After ending the first half on such a sour note, the Tigers came out in the second half with fire. Sophomore guard Kim English hit one of the team's three 3-pointers of the day to get the scoring started. Senior guard J.T. Tiller added some punch as well, finishing a layup and sinking the following free throw to cap a 16-2 run by Missouri. Just like that, the Tigers narrowed Kansas' lead to four, 44-40.
The momentum did not carry much further. Kansas regained control, surging to a 17-2 run, fueled by two 3-pointers in a span of 30 seconds by junior guard Tyrel Reed.
"When they were good, we were really bad," Kansas coach Bill Self said. "And when we were good, they weren't as good."
When Missouri was hot, it was on fire. The ball seemed to swish through the hoop with ease. But when things took a turn for the worse, the Tigers could not buy a basket.

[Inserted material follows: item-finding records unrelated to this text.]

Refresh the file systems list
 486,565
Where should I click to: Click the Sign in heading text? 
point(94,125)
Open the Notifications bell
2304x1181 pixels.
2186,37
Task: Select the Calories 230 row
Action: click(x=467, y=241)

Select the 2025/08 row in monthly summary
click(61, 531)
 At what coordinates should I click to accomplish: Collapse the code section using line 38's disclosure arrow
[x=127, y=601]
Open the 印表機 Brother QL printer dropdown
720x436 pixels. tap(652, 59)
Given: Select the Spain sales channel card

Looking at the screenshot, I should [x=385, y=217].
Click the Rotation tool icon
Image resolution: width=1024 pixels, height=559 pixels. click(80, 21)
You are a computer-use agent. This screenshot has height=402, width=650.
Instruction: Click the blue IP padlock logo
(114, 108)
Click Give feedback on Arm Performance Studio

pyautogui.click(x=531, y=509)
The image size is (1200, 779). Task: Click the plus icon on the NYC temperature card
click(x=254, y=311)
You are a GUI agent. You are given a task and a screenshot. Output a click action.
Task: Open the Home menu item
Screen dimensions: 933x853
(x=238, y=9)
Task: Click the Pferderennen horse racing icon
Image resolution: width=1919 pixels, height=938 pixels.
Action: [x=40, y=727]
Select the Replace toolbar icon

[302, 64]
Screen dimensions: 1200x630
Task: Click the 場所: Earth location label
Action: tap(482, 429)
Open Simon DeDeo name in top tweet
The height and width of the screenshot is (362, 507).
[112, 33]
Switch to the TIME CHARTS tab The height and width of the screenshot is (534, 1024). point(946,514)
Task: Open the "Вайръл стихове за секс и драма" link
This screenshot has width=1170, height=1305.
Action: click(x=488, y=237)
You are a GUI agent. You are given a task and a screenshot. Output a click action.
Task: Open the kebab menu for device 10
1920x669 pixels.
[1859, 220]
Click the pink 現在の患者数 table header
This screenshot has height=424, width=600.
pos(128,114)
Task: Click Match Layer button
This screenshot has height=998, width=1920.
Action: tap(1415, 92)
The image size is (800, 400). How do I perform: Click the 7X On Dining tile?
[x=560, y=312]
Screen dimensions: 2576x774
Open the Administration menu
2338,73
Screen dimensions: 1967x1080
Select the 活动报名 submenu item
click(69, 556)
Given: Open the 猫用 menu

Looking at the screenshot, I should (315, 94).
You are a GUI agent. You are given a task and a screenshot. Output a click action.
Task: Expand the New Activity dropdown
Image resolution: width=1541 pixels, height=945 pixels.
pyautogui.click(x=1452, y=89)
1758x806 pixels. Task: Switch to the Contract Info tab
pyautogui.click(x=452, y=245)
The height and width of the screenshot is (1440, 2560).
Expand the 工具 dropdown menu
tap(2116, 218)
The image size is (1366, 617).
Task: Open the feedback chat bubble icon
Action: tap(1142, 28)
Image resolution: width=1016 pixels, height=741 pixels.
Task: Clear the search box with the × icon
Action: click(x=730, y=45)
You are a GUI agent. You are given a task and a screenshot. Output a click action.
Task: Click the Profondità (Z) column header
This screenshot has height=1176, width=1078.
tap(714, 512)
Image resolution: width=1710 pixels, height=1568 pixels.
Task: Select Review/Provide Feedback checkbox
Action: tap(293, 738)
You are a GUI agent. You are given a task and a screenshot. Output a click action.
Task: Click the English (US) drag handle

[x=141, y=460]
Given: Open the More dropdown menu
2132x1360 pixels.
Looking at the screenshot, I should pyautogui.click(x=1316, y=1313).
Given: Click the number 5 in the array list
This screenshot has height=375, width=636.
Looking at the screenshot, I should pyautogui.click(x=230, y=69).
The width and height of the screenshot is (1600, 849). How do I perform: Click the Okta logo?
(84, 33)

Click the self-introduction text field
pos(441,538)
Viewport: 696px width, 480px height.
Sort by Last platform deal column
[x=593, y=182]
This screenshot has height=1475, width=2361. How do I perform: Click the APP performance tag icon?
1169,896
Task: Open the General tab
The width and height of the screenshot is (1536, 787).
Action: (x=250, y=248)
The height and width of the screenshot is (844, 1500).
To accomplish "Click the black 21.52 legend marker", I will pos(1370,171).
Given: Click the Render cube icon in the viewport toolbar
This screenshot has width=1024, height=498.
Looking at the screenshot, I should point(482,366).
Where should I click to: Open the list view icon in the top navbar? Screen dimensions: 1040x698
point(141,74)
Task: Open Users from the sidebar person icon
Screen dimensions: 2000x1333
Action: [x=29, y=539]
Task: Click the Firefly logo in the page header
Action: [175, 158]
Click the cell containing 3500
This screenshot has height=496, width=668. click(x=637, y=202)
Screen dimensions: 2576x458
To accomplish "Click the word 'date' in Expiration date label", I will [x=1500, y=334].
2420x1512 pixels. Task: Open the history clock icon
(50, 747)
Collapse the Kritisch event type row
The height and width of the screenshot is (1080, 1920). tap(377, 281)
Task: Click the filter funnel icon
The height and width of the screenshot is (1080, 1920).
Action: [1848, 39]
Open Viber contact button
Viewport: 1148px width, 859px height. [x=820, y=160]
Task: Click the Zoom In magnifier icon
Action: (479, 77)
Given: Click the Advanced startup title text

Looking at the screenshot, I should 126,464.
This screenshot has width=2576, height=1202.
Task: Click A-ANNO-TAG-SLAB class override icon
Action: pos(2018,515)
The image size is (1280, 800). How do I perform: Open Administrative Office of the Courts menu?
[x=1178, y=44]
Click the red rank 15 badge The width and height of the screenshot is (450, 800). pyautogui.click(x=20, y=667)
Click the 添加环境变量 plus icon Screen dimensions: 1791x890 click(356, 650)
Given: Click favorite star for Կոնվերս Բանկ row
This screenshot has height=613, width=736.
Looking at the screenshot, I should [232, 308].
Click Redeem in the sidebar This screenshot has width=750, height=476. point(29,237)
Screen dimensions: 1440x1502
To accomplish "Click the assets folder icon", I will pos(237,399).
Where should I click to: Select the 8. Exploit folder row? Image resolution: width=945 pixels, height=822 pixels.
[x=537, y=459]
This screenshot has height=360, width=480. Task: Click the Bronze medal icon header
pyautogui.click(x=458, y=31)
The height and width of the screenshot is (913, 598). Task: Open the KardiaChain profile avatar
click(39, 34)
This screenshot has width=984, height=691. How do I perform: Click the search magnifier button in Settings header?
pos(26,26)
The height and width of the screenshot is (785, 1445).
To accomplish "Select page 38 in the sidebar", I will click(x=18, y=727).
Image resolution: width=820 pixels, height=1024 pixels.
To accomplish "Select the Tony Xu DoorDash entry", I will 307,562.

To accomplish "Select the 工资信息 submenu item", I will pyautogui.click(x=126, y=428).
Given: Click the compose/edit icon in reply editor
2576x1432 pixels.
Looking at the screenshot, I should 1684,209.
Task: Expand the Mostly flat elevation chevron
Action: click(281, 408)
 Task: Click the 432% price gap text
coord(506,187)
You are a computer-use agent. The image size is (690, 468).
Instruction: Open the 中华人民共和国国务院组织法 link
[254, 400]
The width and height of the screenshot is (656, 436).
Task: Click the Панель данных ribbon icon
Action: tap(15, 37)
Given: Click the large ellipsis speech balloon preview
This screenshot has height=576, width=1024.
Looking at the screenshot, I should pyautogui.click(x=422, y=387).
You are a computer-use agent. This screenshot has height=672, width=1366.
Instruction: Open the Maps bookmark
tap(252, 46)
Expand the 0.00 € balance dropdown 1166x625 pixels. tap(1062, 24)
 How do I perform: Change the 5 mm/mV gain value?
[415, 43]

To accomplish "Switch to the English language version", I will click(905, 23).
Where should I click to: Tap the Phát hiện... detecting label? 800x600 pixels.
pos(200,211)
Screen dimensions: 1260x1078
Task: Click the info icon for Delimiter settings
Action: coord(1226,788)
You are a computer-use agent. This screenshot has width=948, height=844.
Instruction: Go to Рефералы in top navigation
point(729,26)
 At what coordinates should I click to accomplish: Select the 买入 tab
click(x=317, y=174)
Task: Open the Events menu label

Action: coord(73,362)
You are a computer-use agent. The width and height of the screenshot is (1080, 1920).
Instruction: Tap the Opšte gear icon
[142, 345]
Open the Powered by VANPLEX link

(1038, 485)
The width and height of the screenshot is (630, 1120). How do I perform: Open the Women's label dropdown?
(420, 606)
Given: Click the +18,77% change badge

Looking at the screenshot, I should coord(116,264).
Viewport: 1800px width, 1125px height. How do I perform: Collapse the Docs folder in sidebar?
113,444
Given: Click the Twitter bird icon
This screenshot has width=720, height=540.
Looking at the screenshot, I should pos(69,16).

Overall, the team struggled to just 23-of-65 from the field.
From beyond the arc, the Tigers made three of their 22 shots, including one of 11 in the first half. Sophomore guard Marcus Denmon failed to drain any of his five 3-point attempts and contributed just four points.
"We were getting open looks," Tiller said. "Everybody knows that on any other night Marcus Denmon would have knocked all those shots down. It was just the luck of the draw today, and we just couldn't knock down all of our shots."